Freitag, 26. Oktober 2012
Junger Mann
Blick in den Badezimmerspiegel. Meine Haare offen, weil noch nicht trocken nach dem Schwimmen, und ich sehe aus, als hätte ich vierzig Jahre in einem Erdloch im Wald nur von Nüssen und Regenwasser gelebt. Nein, mit diesem Gesicht gehe ich heute nirgendwo mehr hin.
Ich war ausnahmsweise am frühen Nachmittag schwimmen, war über der Zeit (eine Stunde für 4 Euro), kenne mich nicht aus mit der Bedienung des Nachzahlautomaten, neben mir steht eine Mitarbeiterin der Bäderbetriebe, die noch keine 30 ist und kurze Hosen trägt. Sie fragt mich: Kann ich Ihnen helfen, junger Mann? - Ja, ja, das ist der bekannte kess gemeinte Berliner Sprachgebrauch und ich schaffe es auch, meine Widerworte zu unterdrücken.

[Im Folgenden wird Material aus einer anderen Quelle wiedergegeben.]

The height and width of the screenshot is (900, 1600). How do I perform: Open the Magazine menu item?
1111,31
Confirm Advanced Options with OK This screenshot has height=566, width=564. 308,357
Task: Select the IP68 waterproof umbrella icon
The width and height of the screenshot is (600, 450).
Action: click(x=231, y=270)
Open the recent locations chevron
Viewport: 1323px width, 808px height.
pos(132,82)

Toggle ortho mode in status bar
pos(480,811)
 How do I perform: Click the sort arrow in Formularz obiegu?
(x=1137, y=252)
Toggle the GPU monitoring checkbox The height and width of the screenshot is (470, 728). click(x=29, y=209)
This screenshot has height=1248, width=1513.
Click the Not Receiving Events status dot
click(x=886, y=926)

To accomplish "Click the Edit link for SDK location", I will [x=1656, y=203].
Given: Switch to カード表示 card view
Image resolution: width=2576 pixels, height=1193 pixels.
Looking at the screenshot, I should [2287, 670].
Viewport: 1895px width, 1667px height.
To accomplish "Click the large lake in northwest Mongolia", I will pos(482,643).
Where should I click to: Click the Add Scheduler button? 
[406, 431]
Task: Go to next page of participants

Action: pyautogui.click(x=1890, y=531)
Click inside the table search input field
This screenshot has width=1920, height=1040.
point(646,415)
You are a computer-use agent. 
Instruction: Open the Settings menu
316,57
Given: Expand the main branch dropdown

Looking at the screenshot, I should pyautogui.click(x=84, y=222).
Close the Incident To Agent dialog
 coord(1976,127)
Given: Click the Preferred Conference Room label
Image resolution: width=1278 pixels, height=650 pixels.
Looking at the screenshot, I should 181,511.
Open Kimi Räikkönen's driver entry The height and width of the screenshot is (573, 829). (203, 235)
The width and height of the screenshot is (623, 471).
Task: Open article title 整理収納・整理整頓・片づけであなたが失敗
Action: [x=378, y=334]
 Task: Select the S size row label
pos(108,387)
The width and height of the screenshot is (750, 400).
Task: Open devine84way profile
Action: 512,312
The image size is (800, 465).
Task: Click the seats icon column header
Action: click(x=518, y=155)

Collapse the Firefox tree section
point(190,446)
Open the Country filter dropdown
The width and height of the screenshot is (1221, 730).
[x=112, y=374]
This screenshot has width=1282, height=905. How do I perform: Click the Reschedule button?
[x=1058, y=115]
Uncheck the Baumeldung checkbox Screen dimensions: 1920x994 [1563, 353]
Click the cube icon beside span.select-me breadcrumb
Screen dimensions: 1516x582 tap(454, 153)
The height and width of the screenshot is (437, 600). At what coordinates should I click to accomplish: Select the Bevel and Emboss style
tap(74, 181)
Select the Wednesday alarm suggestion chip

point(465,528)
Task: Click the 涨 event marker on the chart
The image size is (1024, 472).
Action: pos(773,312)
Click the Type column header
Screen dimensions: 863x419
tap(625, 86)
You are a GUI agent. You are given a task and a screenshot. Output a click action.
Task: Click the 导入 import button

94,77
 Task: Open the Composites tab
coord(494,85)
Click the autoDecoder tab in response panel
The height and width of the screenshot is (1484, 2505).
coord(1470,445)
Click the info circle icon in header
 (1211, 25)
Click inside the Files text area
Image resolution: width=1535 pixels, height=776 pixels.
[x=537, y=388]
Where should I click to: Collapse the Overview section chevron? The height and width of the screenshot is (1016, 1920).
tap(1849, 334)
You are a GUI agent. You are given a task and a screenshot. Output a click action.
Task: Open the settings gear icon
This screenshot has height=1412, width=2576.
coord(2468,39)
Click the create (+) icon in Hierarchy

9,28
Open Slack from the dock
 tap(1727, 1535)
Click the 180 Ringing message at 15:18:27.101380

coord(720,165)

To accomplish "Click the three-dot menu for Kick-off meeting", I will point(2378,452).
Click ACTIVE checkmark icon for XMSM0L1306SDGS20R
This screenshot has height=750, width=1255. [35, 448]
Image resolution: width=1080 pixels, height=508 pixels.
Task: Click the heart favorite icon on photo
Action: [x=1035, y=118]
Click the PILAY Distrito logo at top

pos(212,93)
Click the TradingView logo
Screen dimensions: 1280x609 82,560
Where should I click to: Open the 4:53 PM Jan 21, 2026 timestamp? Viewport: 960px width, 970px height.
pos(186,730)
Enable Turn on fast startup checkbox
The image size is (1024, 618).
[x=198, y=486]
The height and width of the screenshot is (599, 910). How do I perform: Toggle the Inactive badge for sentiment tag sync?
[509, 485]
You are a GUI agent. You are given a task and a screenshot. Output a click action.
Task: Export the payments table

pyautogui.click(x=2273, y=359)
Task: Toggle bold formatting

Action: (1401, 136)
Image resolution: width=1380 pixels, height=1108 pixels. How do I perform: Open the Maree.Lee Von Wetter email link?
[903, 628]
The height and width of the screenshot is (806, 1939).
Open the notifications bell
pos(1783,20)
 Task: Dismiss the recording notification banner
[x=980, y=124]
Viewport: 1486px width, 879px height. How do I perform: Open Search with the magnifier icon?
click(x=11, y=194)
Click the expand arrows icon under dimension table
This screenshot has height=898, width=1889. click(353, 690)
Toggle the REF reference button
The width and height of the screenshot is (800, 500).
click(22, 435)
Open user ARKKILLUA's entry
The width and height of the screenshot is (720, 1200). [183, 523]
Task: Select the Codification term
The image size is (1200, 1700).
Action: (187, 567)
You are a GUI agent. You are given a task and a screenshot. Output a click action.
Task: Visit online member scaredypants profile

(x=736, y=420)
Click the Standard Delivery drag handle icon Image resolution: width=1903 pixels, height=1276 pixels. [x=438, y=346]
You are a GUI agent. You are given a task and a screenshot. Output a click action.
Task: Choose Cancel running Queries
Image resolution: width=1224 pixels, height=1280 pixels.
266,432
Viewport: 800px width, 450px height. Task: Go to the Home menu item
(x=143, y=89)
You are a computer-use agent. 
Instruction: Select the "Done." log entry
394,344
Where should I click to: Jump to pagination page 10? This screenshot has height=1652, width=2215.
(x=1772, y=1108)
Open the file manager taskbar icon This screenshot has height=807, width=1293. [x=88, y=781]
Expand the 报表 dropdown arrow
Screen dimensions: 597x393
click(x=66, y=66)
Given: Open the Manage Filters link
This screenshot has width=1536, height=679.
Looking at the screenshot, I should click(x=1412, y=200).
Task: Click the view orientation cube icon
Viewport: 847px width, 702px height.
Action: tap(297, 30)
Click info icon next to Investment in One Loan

Aber nun stehe ich vor dem Spiegel, sehe in mein zerfurchtes bleiches Gesicht und die Frau von den Bäderbetrieben fällt mir ein. Ich hätte ihr den Jungen Mann nicht durchgehen lassen dürfen. Ihr nicht widersprechen. Das war richtig, dass ich das nicht gemacht habe. Aber als sie mir so resolut mein Eurostück aus der Hand genommen hat, um es in den Bezahlschlitz des Automaten zu stecken, da hätte ich ihr wortlos ihren nackten Unterarm vollsabbern sollen.